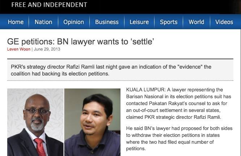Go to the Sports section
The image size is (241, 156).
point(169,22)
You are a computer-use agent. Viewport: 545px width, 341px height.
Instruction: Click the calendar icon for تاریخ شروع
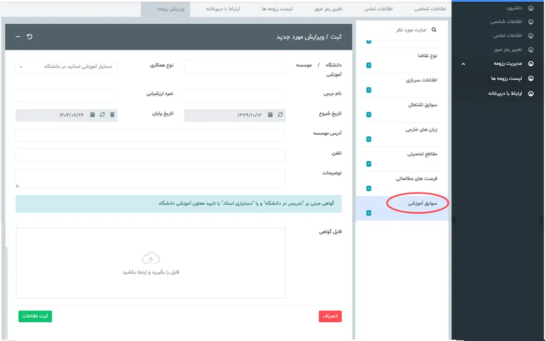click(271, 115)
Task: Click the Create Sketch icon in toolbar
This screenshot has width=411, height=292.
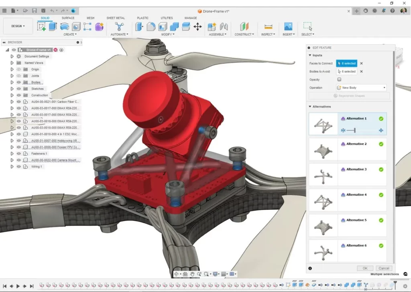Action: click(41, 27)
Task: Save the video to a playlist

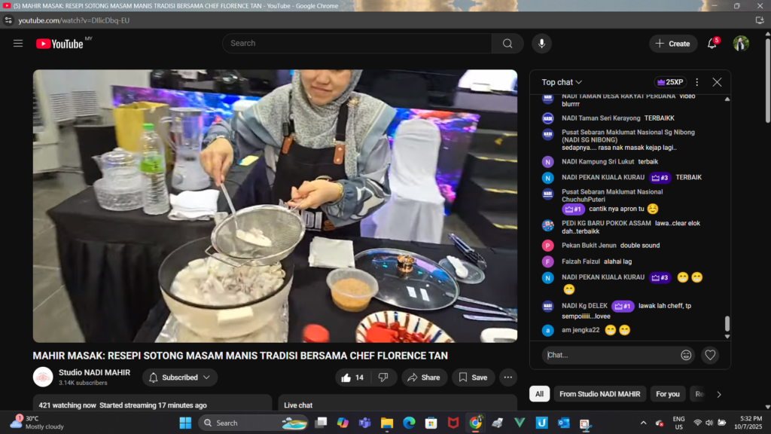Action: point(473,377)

---

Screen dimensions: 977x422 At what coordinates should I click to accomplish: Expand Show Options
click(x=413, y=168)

--

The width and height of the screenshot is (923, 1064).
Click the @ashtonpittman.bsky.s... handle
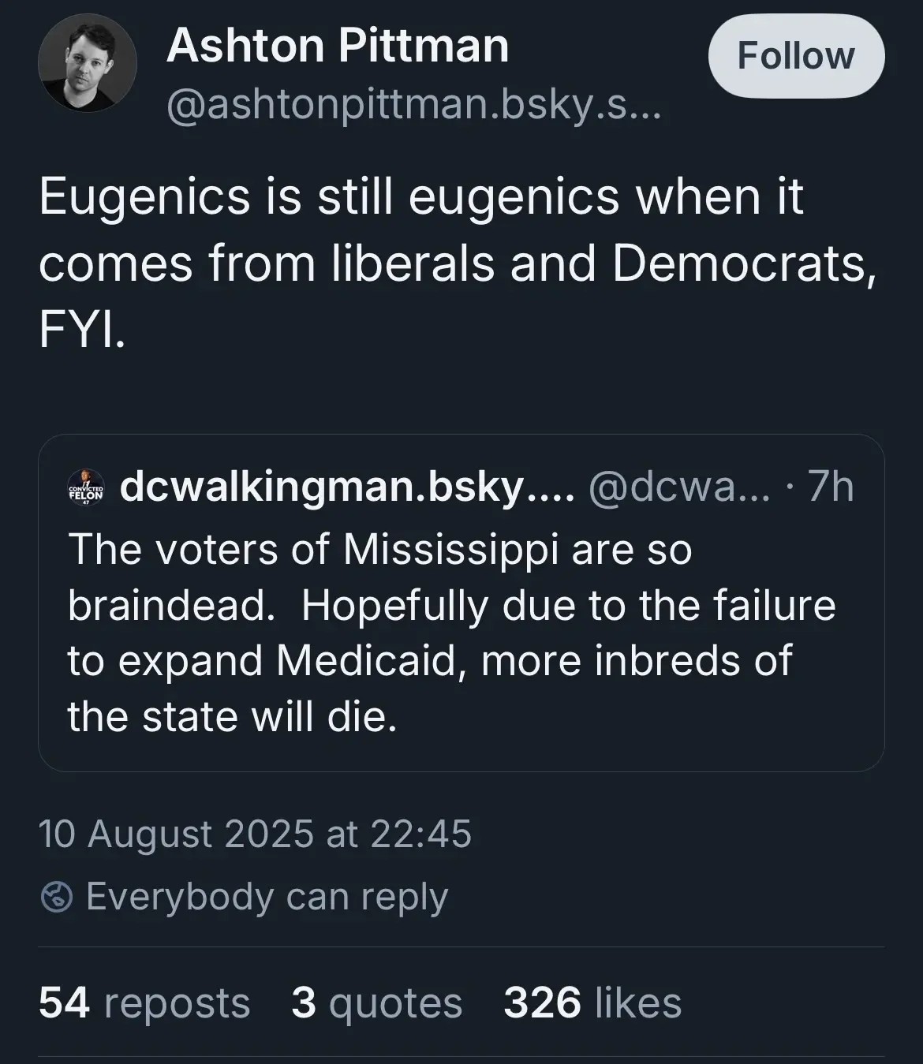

◆ ASSIGNED TASK ◆
Would you retype the lines above from the one with "The width and" down to the one with "Click the @ashtonpittman.bsky.s... handle", word for word, both ends included and no other lines?

◆ RESPONSE AREA ◆
The width and height of the screenshot is (923, 1064).
Click the @ashtonpittman.bsky.s... handle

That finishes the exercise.